5. The method according to claim 2, characterized in that, The method further includes: Receive academic evidence input from users; When the semantic representation of the academic evidence matches the macro node at the starting position of the macro link with the meso node, an increase in the corresponding first weight is determined based on the credibility score of the academic evidence. The credibility score is determined based on the type of the academic evidence and the publication time of the academic evidence. When the credibility score is lower than the score threshold, the increase is 0. When the credibility score is greater than or equal to the score threshold, the increase is positively correlated with the credibility score.
6. The method according to claim 1, characterized in that, The step of determining a diagnostic plan based on the micro-link, the meso-link, and the macro-link in which the diagnosis is performed includes: Based on the symptoms of the macro-level pathway in which it is located, determine the initial diagnosis and treatment path; Based on the mesoscopic and macroscopic pathways in which the patient resides, the initial diagnosis and treatment path is revised. The diagnostic scheme is obtained based on the revised initial treatment pathway.
7. The method according to claim 1, characterized in that, The preset knowledge graph includes a second mapping table, which includes a number of pre-established correspondences between micro-nodes and meso-nodes and a second weight.
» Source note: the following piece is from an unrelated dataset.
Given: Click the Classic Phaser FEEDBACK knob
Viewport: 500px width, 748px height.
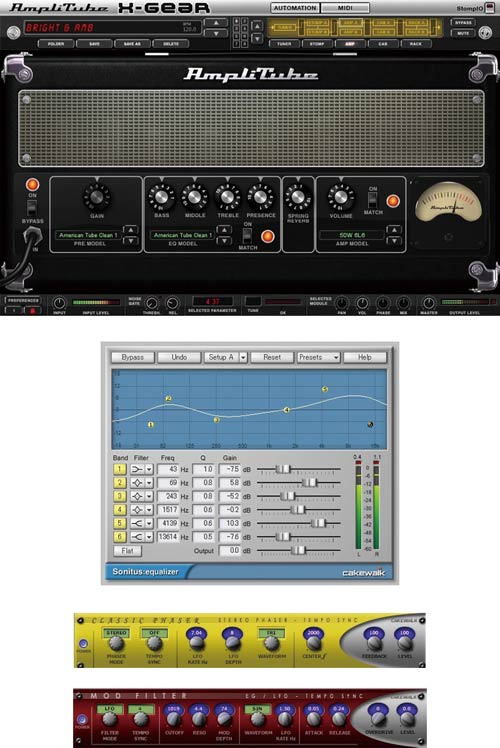Looking at the screenshot, I should point(375,643).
Based on the micro-subnet, determine the micro-node matching the meso-node at the starting position of the meso-link, and the micro-link where the matching micro-node is located, including: Based on the second mapping table, determine the micro node corresponding to the meso node at the starting position; When the number of corresponding micro-nodes is greater than or equal to 2, and the difference between the largest second weight and the remaining second weights is less than or equal to the second preset difference, a second detection prompt is issued based on the corresponding micro-node, so that the matching micro-node can be determined after obtaining the second detection result corresponding to the second detection prompt.
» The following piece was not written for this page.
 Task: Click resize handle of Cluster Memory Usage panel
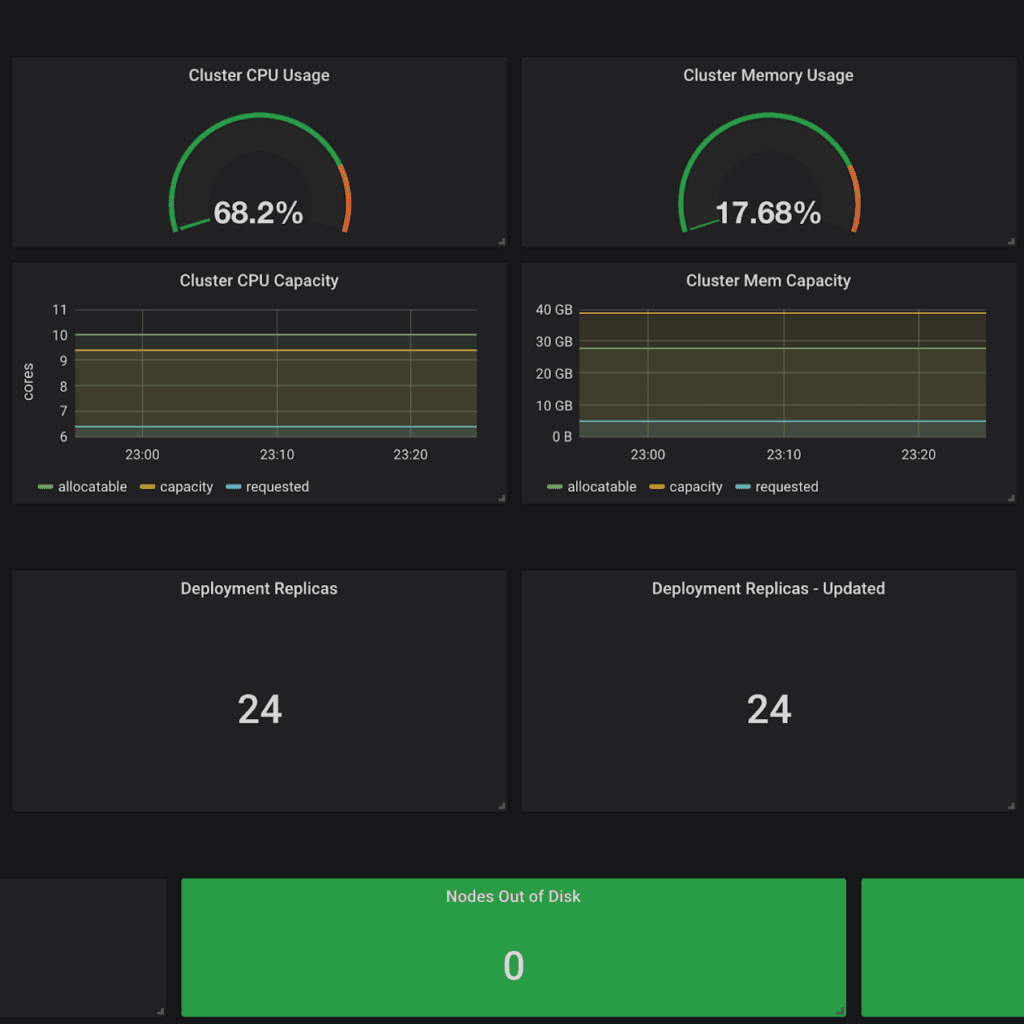pos(1011,241)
8. The method according to claim 7, characterized in that, After issuing the second detection prompt based on the corresponding micro-node, the method further includes: Upon receiving the second detection result, molecular information with the same semantics as the second detection result is obtained; Increase the second weight of the micro-nodes corresponding to the semantically identical molecular information in the second detection result to improve the correlation between the meso-nodes and the corresponding micro-nodes.
9. An electronic device, characterized in that, The electronic device includes a processor and a memory coupled together, the memory storing a computer program that, when executed by the processor, causes the electronic device to perform the method as described in any one of claims 1-8.
10. A computer-readable storage medium, characterized in that, The computer-readable storage medium stores a computer program that, when run on a computer, causes the computer to perform the method as described in any one of claims 1-8.